◆ **What the task requires**: Quote, exactly, the line holding "Task: Close the current ranking browser tab" and all lines after it to the end of the records below. Exclude pictures.

◆ **Available data**:

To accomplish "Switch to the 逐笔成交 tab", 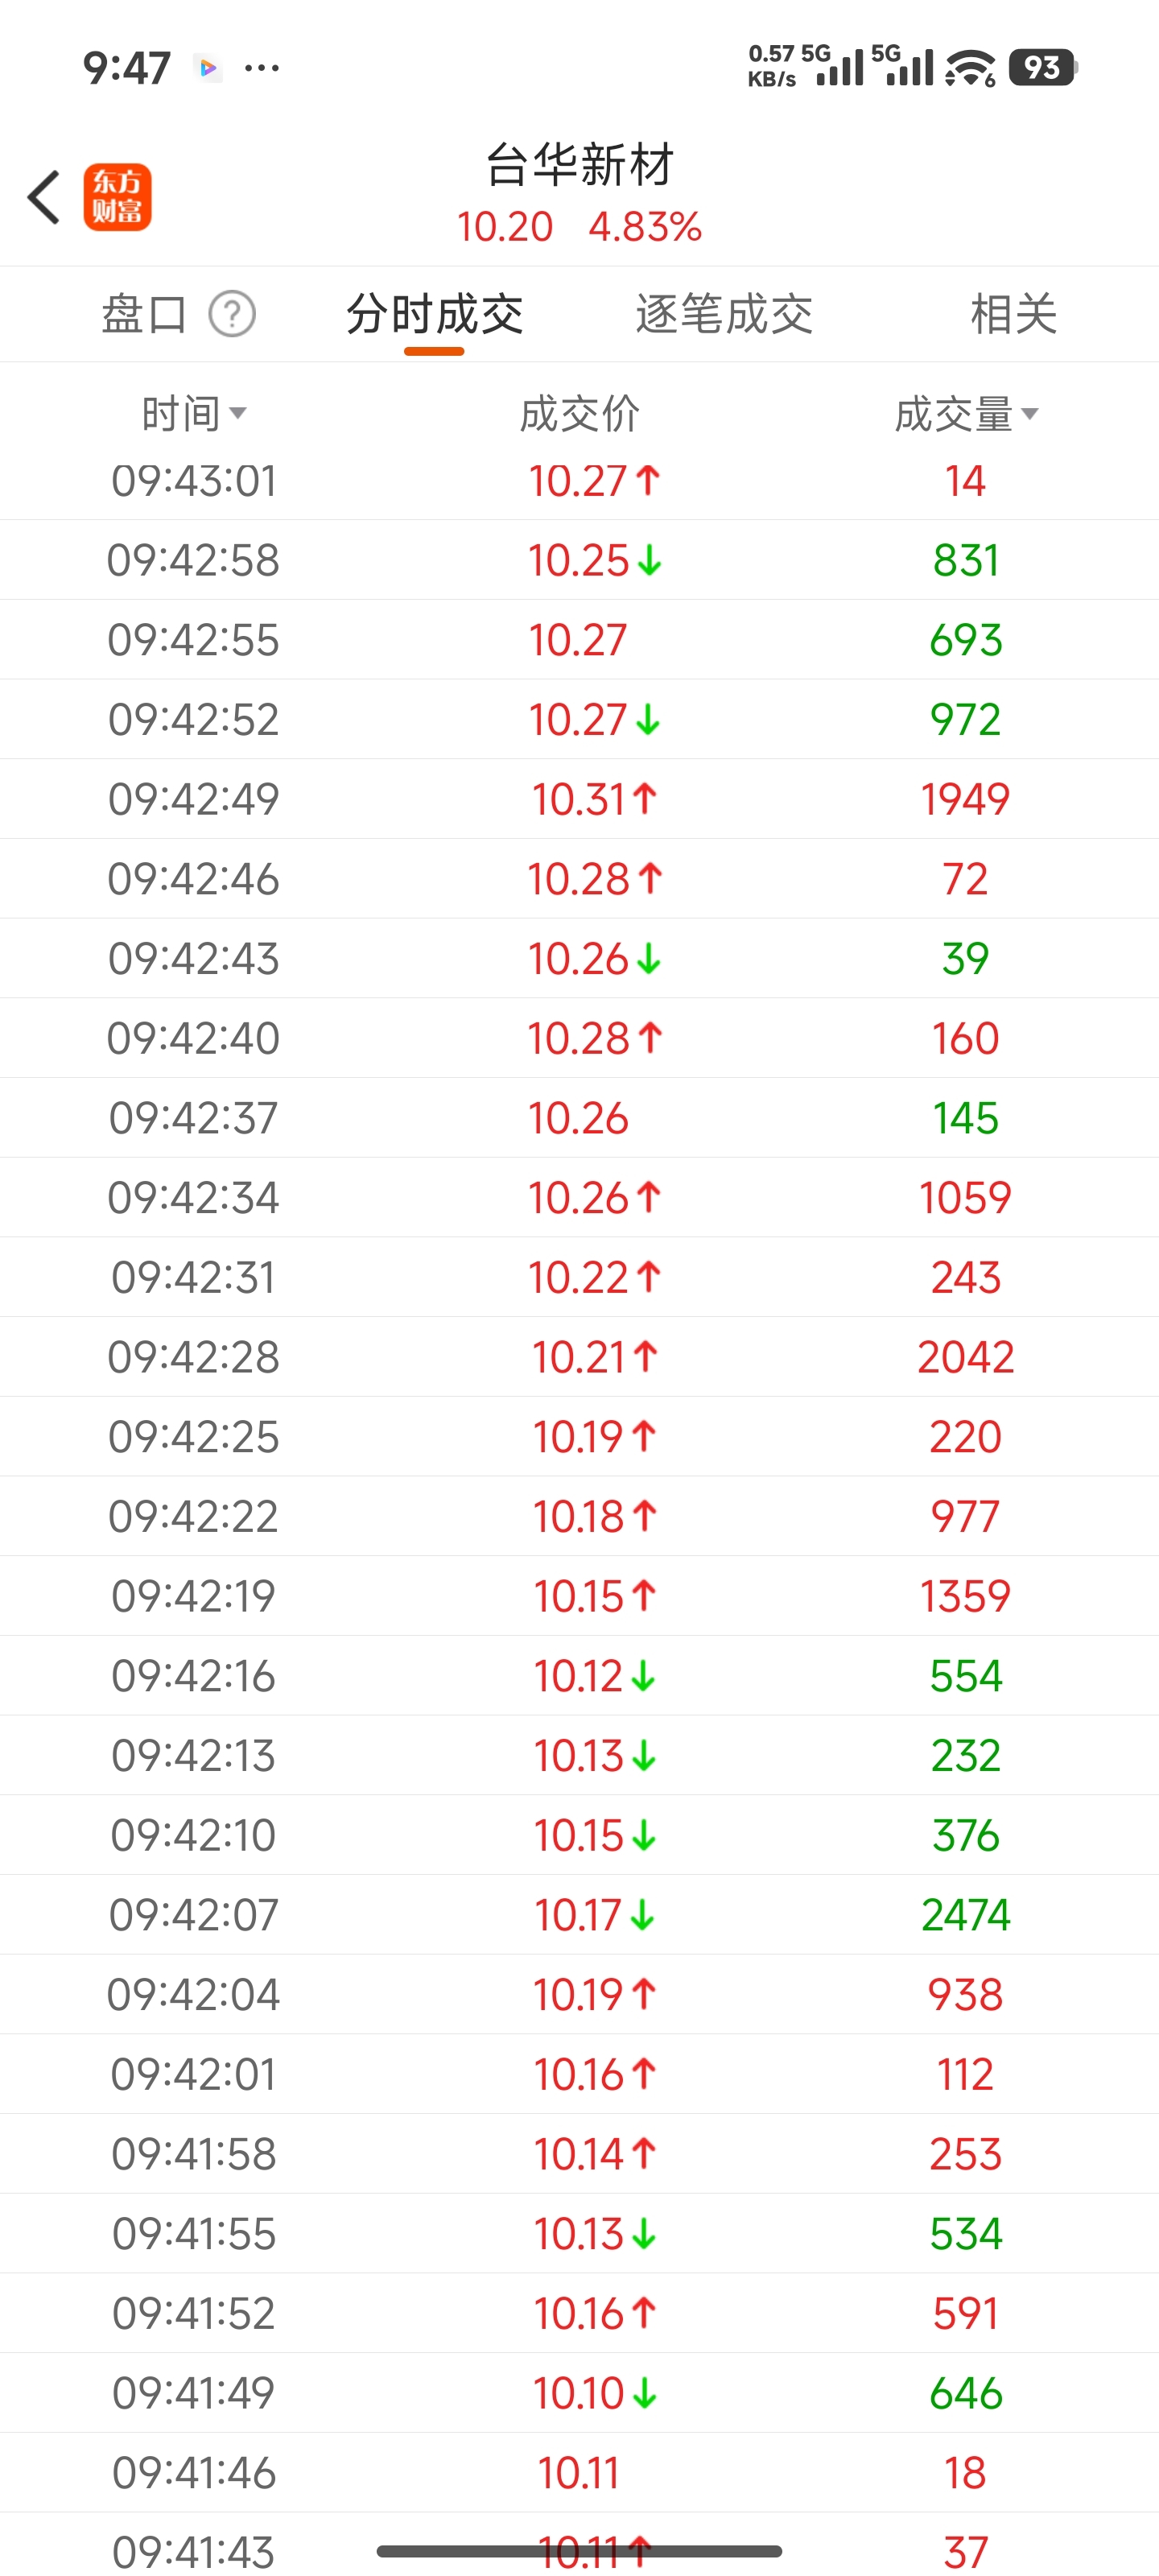I will click(724, 314).

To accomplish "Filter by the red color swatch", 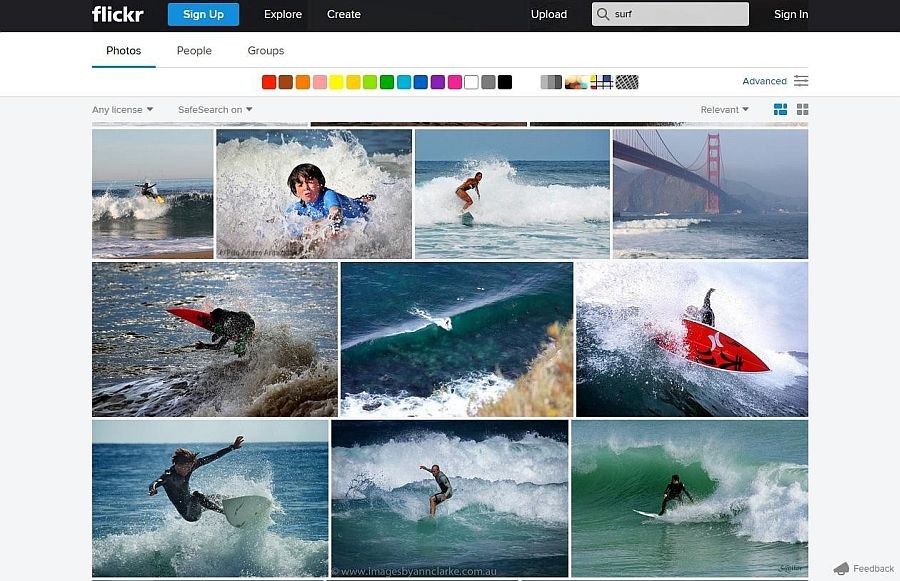I will pyautogui.click(x=269, y=82).
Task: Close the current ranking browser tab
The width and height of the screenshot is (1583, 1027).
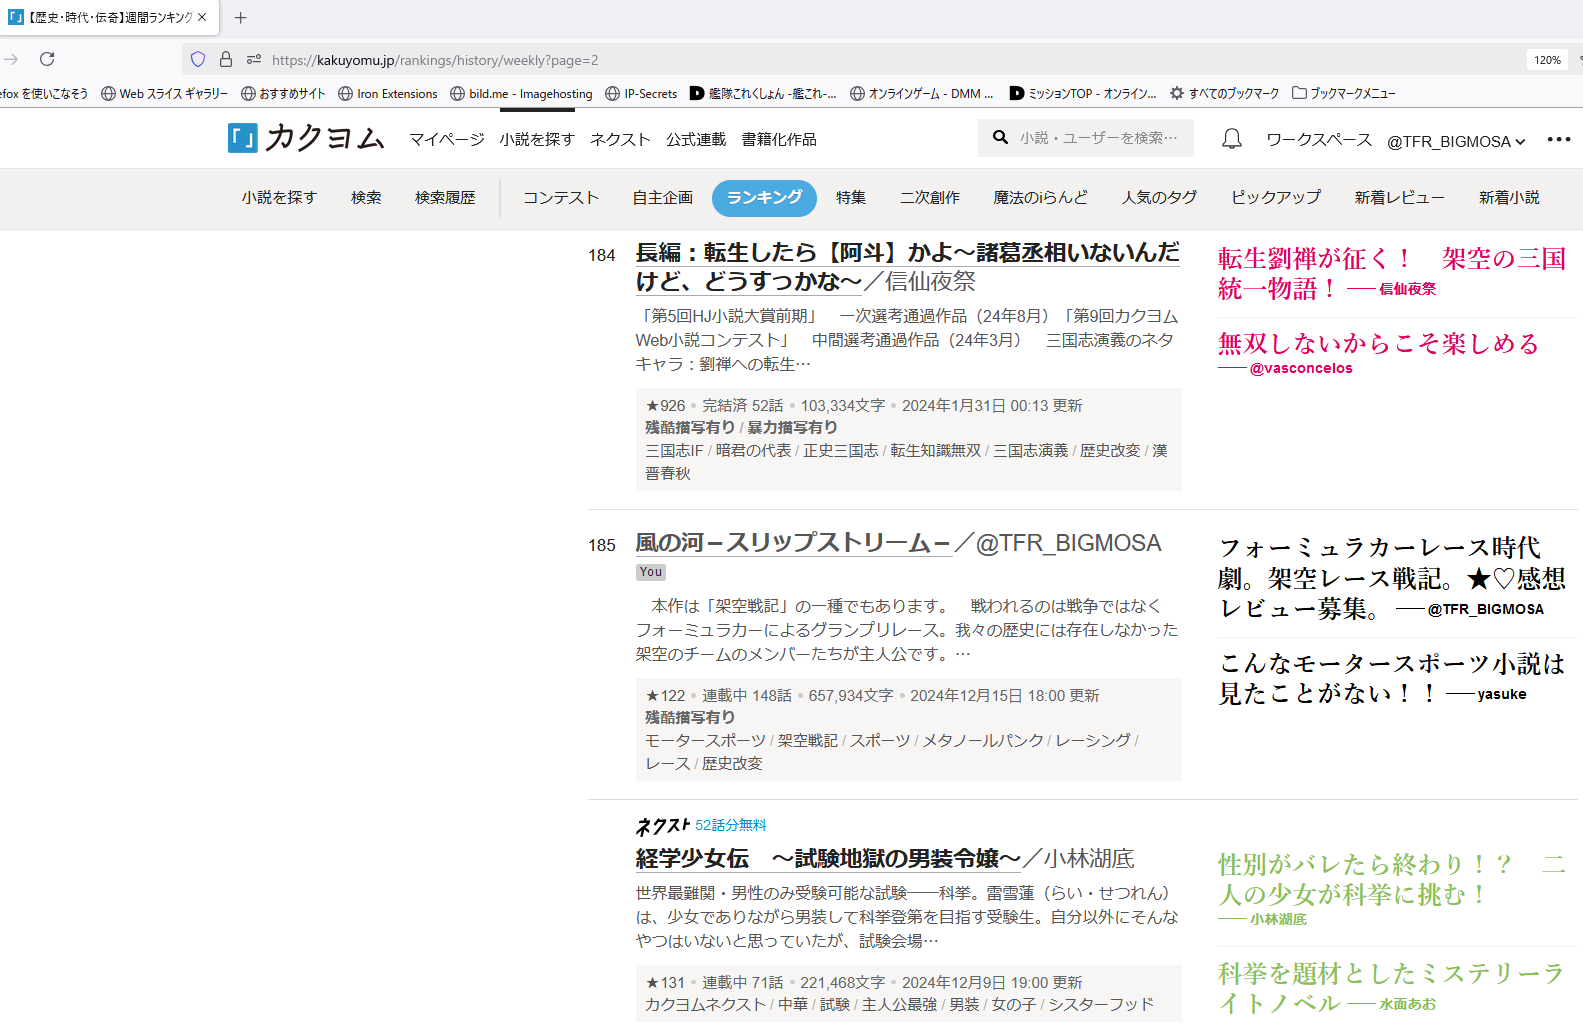Action: (x=202, y=17)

◆ **Task solution**:
Task: Close the current ranking browser tab
The width and height of the screenshot is (1583, 1027).
Action: (x=202, y=17)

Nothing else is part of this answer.